Il pestaggio: non più solo armi puntate, ma violenza fisica feroce
Il cacciatore, questa volta, non è stato solo minacciato. È stato colpito in pieno volto, fino alla frattura del setto nasale. Un pestaggio feroce, gratuito, intimidatorio. Seguito da qualcosa di ancora più inquietante: gli aggressori hanno aperto il fuoco contro il motore dell’auto, colpendo parti vitali del veicolo a distanza ravvicinata.
Questi dettagli parlano da soli. Questa non è la tecnica di un ladro. Non è l’azione di un improvvisato. È la firma di chi vuole mostrare controllo, dominio, territorialità.
Un colpo al motore è un messaggio:
«Qui comandiamo noi. Tu non ti muovi. Tu non scappi. Tu non conti un cazzo». È un linguaggio di potere, non di rapina. È una modalità che deriva da un’unica matrice: chi si muove con queste armi e con questa freddezza conosce perfettamente il territorio e non teme le conseguenze.
Il testimone del primo agguato l’aveva detto: una profezia ignorata
Nel racconto esclusivo, raccolto da WordNews.it, del 26 ottobre, il cacciatore che aveva guardato negli occhi un kalashnikov aveva detto una frase che oggi è diventata una condanna:
«Oggi è toccato a me, domani può succedere a un altro.

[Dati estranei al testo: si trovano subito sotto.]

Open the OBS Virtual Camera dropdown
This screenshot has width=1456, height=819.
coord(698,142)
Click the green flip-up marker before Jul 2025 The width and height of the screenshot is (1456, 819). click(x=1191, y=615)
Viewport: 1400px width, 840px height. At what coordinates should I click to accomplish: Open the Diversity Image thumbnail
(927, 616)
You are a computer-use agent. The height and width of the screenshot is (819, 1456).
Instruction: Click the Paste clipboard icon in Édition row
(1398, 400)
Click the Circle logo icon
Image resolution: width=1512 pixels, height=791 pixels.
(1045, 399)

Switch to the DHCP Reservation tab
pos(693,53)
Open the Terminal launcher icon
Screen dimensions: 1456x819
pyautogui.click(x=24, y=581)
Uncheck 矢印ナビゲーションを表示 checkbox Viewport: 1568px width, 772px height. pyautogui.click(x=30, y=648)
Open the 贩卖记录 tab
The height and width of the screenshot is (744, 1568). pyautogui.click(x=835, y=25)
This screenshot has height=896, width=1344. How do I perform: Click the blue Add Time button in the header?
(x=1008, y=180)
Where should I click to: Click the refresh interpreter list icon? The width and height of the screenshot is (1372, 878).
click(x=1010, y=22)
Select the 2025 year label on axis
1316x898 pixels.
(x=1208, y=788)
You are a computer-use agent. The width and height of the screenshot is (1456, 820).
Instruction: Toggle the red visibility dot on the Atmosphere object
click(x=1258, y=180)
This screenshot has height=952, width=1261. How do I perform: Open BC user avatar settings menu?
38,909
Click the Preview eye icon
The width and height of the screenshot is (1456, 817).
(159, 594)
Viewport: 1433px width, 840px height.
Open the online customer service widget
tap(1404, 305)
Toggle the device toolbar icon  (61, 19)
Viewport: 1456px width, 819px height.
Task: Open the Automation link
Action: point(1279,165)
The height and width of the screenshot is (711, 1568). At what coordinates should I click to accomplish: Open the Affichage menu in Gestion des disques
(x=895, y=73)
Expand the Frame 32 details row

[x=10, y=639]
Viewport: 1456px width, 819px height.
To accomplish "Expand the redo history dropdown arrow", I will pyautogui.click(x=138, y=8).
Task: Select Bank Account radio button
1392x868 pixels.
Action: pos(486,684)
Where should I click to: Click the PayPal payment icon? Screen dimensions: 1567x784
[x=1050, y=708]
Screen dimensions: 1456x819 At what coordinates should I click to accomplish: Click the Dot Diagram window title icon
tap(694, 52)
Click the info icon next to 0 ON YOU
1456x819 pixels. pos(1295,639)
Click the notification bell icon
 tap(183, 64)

Se non si prendono posizioni vere, finirà in tragedia».
Oggi l’altro c’è stato. Oggi la tragedia ha iniziato a prendere forma.
E ancora una volta, a pagare è un cittadino.

La politica? Ancora silenziosa
Di fronte a questa escalation, le istituzioni continuano a ripetere parole generiche: “sicurezza”, “solidarietà”, “attenzione”, “monitoraggio”. Ma nessuno, o quasi, osa pronunciare il nome del problema. Nessuno indica il nemico. Nessuno afferma ciò che tutti sanno. Nessuno urla che la ‘ndrangheta è una montagna di merda e i suoi appartenenti sono dei pezzi di merda.
E quando il linguaggio della politica si svuota, il linguaggio delle armi diventa più forte.
Finché lo Stato resta ai margini, la violenza continuerà
Questa non è una sequenza di episodi. Questa è una traiettoria. Una crescita. Un’escalation. Una degenerazione che chi vive quei territori sente sulla pelle. Se non si interviene ora, con serietà, decisione e coraggio, il prossimo titolo potrebbe non parlare di un setto nasale rotto. Ma di qualcosa di molto peggio.
La Calabria non può permetterselo. E nemmeno l’Italia.